Uitvoeringskosten staatsdeelnemingen (– € 2,6 mln.)
In 2016 zal minder worden uitgegeven aan uitvoeringskosten staatsdeelnemingen dan oorspronkelijk geraamd. Dit komt doordat een aantal opdrachten zijn doorgeschoven naar 2017.
Conversie schuld KNM (+ € 15,9 mln.)
In juni 2016 is een groot deel van de vordering van het Ministerie van Financiën op de Koninklijke Nederlandse Munt (KNM) geconverteerd naar eigen vermogen.
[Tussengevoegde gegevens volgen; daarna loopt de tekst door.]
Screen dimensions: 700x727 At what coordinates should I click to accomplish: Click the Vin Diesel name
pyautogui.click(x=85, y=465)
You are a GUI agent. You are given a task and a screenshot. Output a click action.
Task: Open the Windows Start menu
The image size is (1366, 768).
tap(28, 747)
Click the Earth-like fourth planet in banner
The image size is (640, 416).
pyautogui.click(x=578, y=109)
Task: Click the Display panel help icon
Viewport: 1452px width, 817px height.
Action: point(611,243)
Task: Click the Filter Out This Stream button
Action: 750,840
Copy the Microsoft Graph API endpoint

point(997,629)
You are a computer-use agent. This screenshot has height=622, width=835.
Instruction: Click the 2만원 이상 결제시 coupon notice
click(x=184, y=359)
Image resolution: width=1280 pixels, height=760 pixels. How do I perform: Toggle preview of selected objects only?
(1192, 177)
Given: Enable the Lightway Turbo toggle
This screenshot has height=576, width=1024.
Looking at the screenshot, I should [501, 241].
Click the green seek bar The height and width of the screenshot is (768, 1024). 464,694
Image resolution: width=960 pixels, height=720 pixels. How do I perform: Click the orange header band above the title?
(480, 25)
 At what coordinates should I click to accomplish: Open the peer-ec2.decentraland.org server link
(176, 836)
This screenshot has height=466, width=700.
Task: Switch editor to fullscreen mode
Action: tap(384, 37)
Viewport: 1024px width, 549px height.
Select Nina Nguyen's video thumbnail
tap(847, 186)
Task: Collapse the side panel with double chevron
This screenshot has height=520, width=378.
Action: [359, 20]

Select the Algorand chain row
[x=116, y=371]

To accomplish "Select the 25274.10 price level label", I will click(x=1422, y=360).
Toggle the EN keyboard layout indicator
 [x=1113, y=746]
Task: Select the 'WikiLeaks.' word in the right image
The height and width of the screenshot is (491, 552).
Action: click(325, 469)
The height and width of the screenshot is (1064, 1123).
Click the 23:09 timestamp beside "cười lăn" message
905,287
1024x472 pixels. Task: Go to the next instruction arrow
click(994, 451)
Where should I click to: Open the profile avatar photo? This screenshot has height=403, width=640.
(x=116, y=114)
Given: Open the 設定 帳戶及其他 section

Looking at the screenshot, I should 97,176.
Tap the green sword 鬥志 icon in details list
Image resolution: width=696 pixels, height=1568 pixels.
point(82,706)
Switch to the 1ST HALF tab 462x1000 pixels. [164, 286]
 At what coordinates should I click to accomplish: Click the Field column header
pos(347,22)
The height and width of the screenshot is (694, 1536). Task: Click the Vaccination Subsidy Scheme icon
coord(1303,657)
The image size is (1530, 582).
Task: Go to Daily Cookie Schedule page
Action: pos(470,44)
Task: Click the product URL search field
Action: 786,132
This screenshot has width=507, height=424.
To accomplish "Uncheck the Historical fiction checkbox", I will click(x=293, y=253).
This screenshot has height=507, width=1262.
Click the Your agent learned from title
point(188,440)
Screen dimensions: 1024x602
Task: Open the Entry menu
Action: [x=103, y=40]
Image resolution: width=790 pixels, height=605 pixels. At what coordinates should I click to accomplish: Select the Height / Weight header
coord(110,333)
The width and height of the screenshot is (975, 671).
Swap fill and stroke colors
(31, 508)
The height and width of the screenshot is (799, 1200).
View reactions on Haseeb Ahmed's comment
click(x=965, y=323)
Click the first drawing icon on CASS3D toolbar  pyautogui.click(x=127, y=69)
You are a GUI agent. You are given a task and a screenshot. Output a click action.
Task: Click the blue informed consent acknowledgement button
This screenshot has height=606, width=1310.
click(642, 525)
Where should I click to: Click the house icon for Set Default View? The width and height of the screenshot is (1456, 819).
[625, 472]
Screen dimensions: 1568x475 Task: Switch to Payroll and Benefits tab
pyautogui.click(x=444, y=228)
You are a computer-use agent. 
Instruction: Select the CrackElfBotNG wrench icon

Mede dankzij het normaliseren van het vermogen kon KNM een noodzakelijke verlenging van de bankgarantie voor de Chili-order bewerkstelligen. Tevens kan KNM daardoor ook weer nieuwe orders financieren. Daarmee is er een betere uitgangspositie voor de verkoop van KNM, waartoe het kabinet in april 2016 besloot, gecreëerd (Kamerbrief: 28165–250). Het resterende deel van de vordering (€ 1,2 mln.) is omgezet in een lening. Over de verkoop van KNM bent/wordt u per brief nader geïnformeerd. De opbrengsten die samenhangen met de verkoop van KNM zullen – na finale afronding van de overname – worden verwerkt bij Slotwet 2016.
Afdrachten staatsloterij (+ € 98,7 mln.)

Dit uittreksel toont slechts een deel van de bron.